Aim of the task: When you reach the line containing "How do I perform: Enable", please repeat it and every line after it exactly, through the end of the listing below, skipping pictures.

━━━━

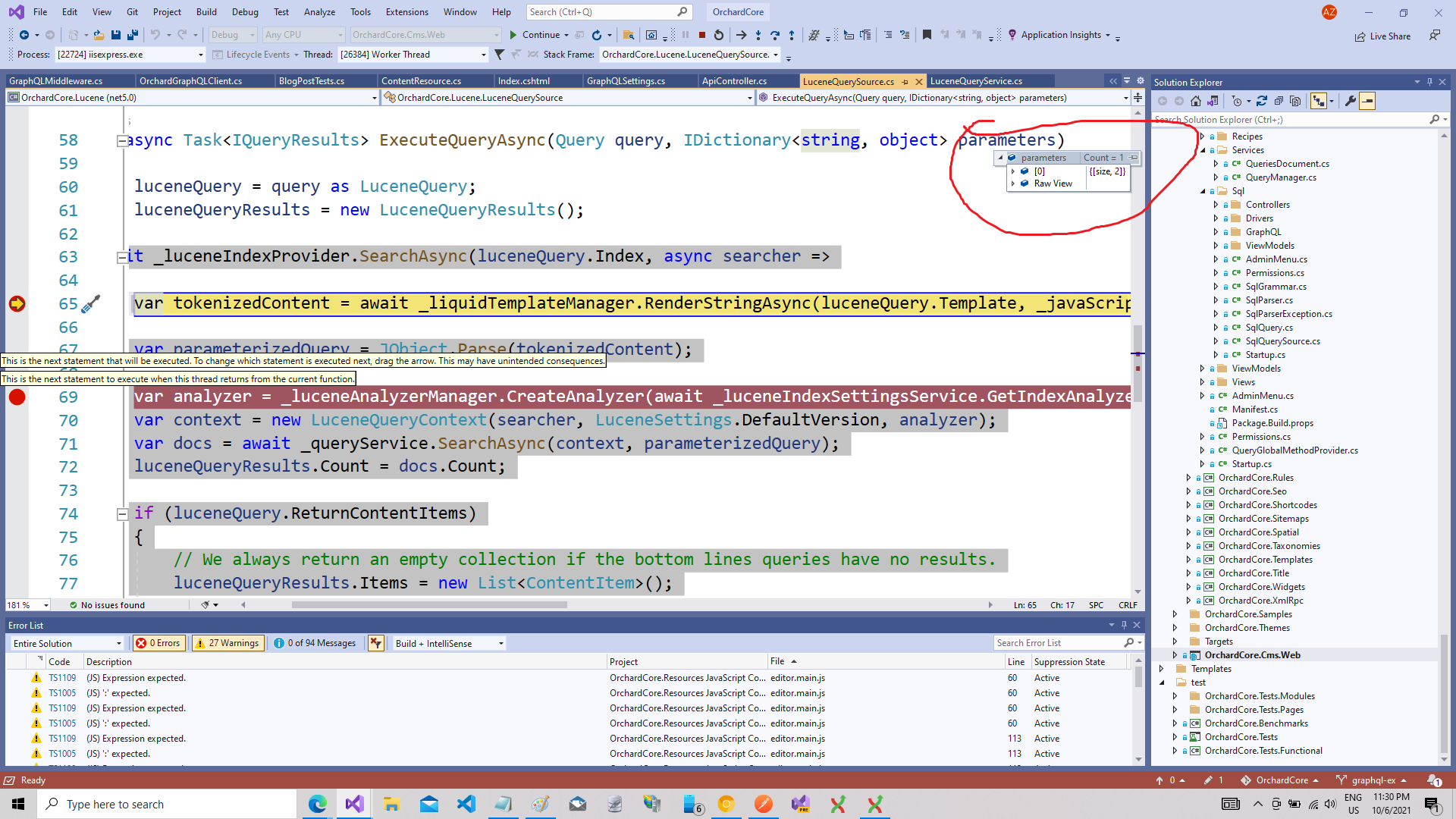
Task: Expand Raw View in the parameters tooltip
Action: (1015, 183)
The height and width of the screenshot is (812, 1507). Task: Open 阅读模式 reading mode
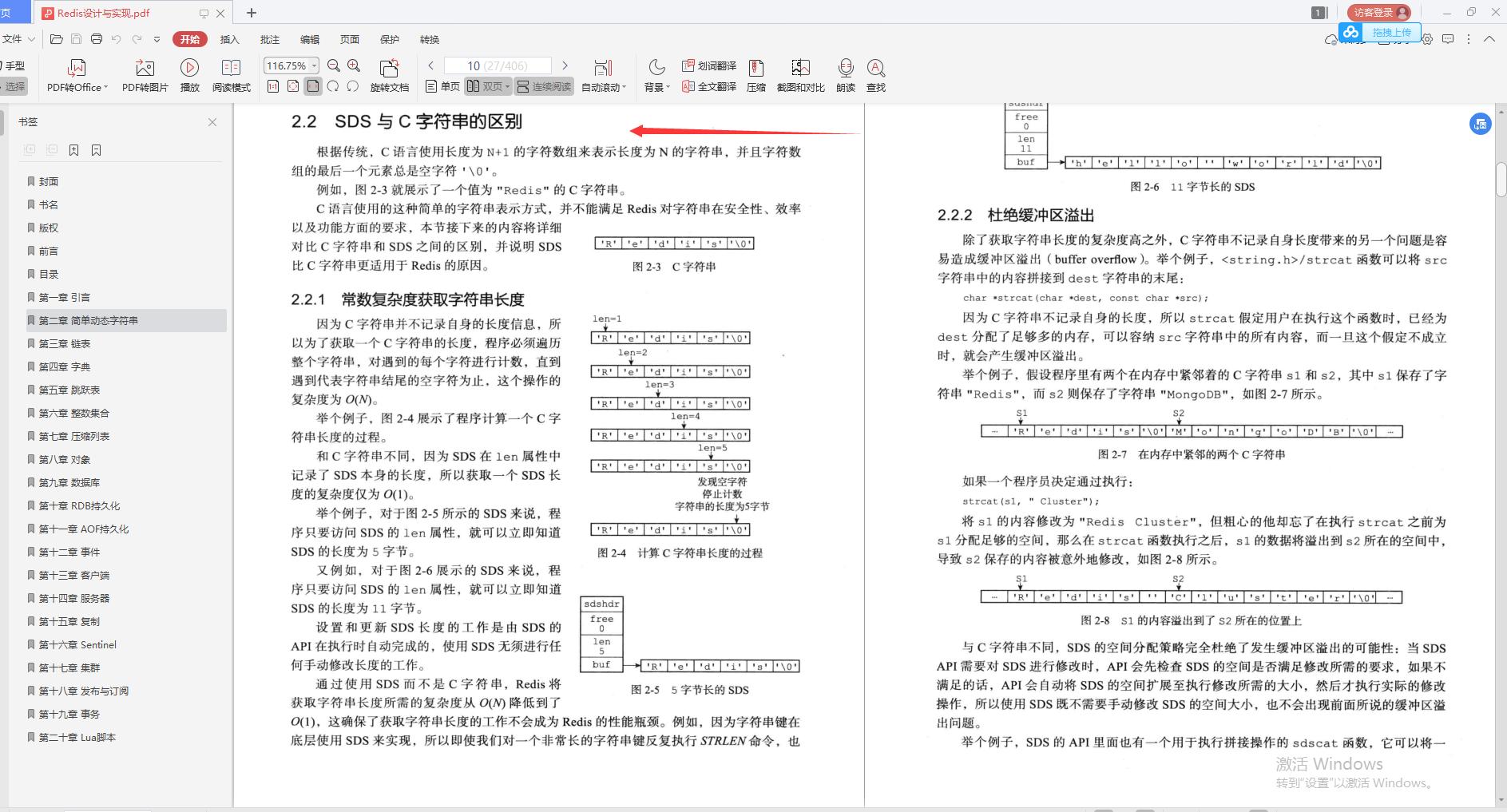232,74
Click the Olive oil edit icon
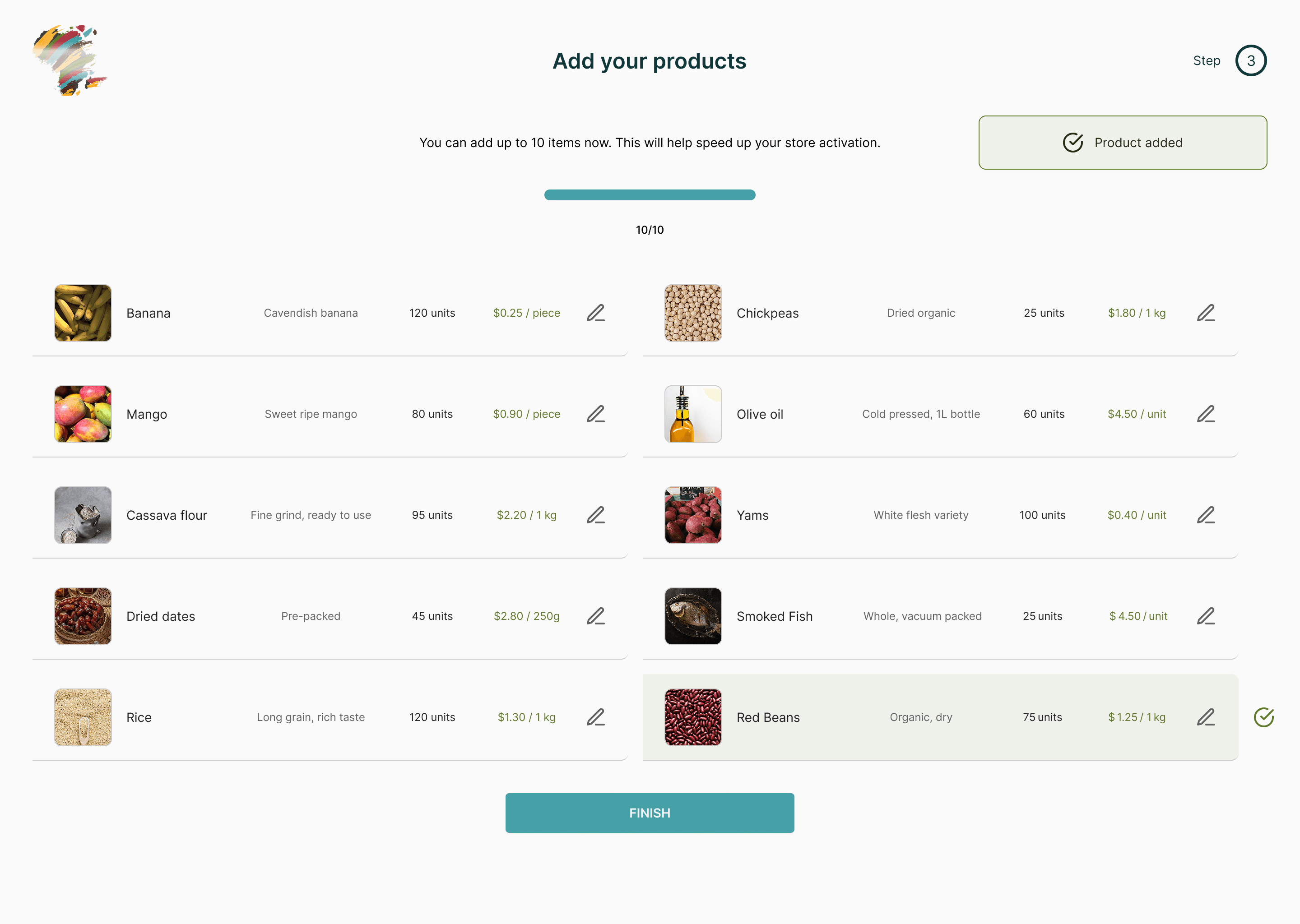The image size is (1300, 924). coord(1206,414)
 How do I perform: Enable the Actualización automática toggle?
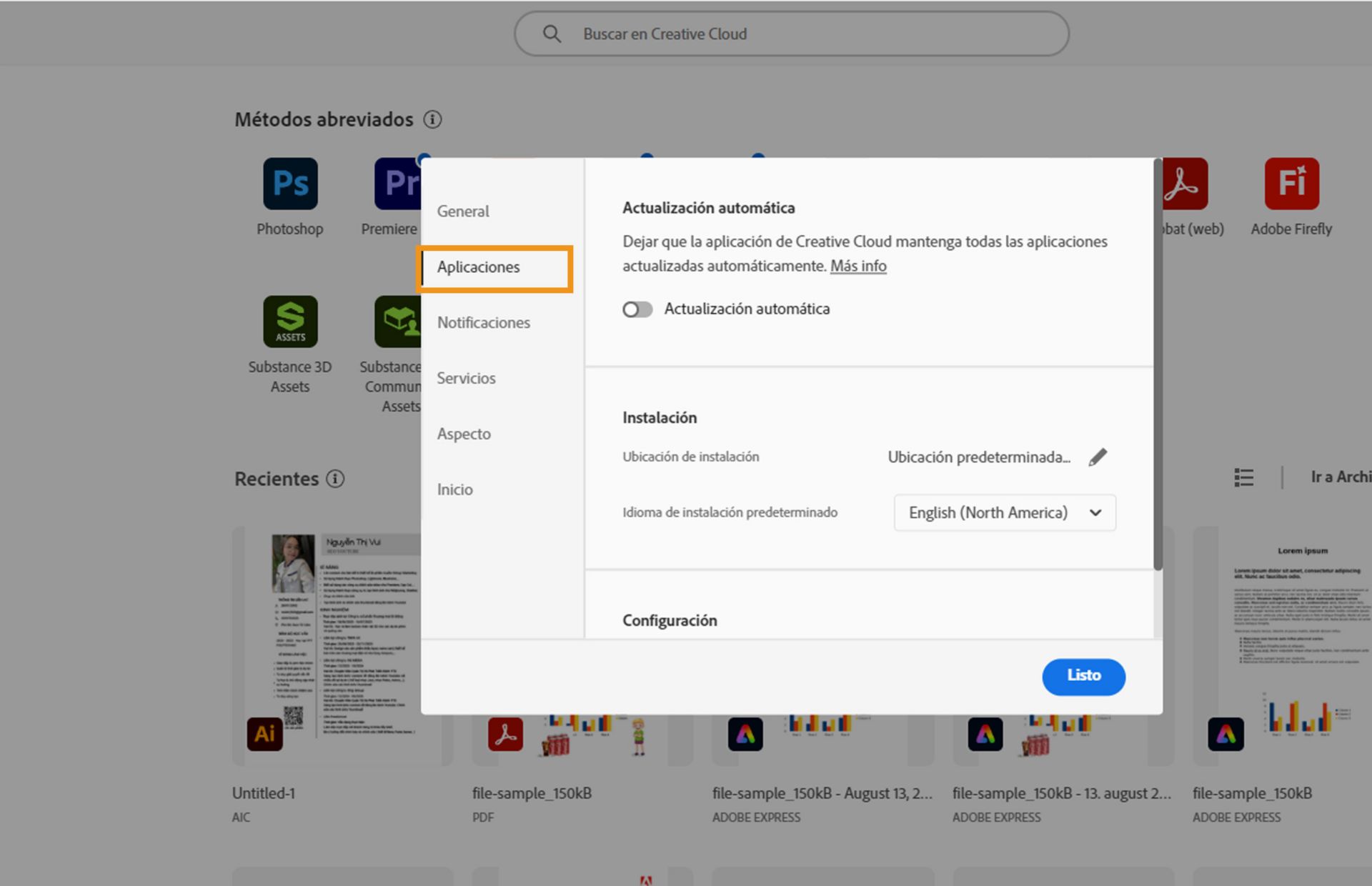(637, 309)
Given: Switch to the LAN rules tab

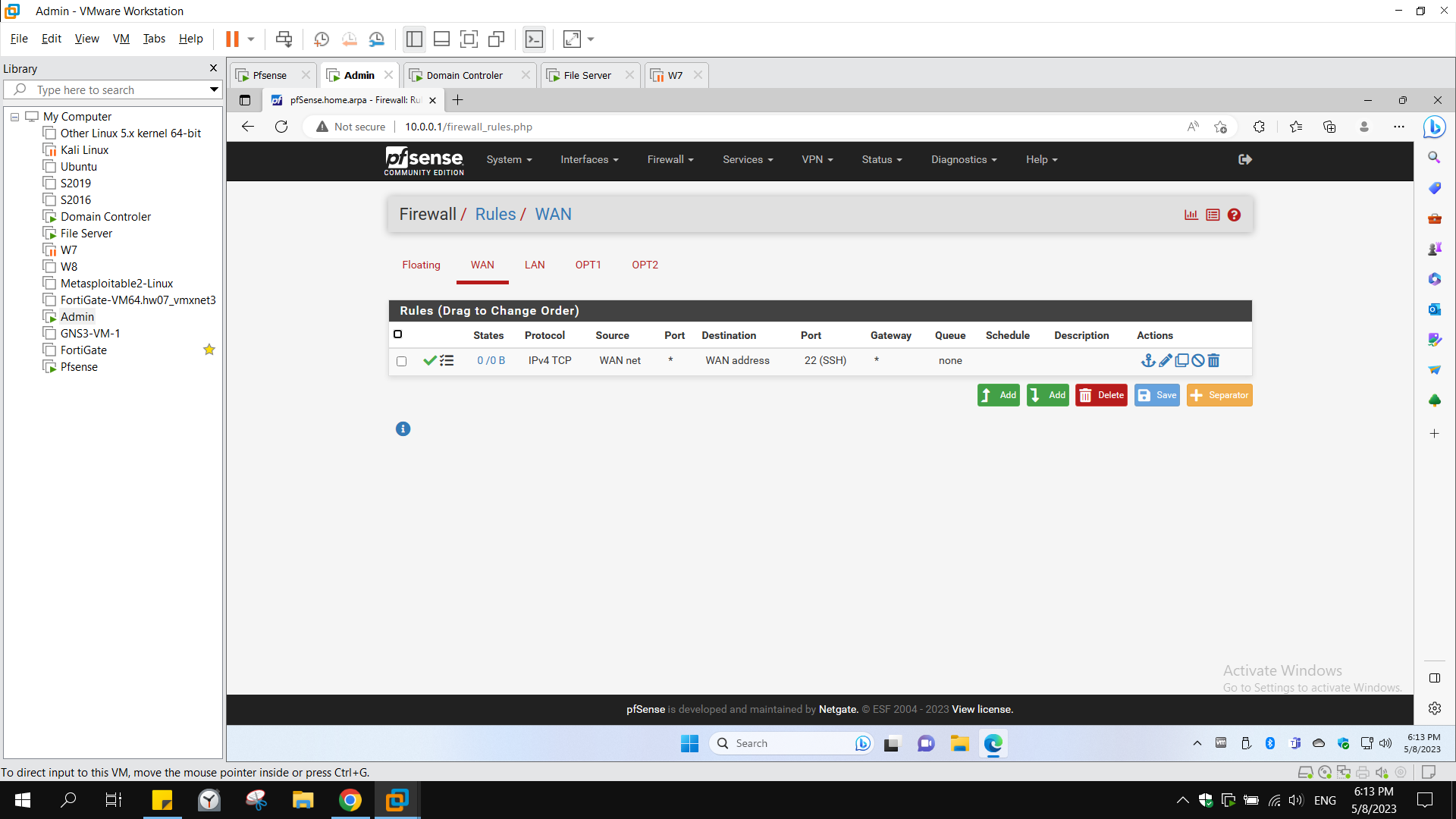Looking at the screenshot, I should pos(535,265).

━━━━

The completed task:
 How do I perform: Enable the Actualización automática toggle?
(637, 309)
Given: Switch to the LAN rules tab

Looking at the screenshot, I should pos(535,265).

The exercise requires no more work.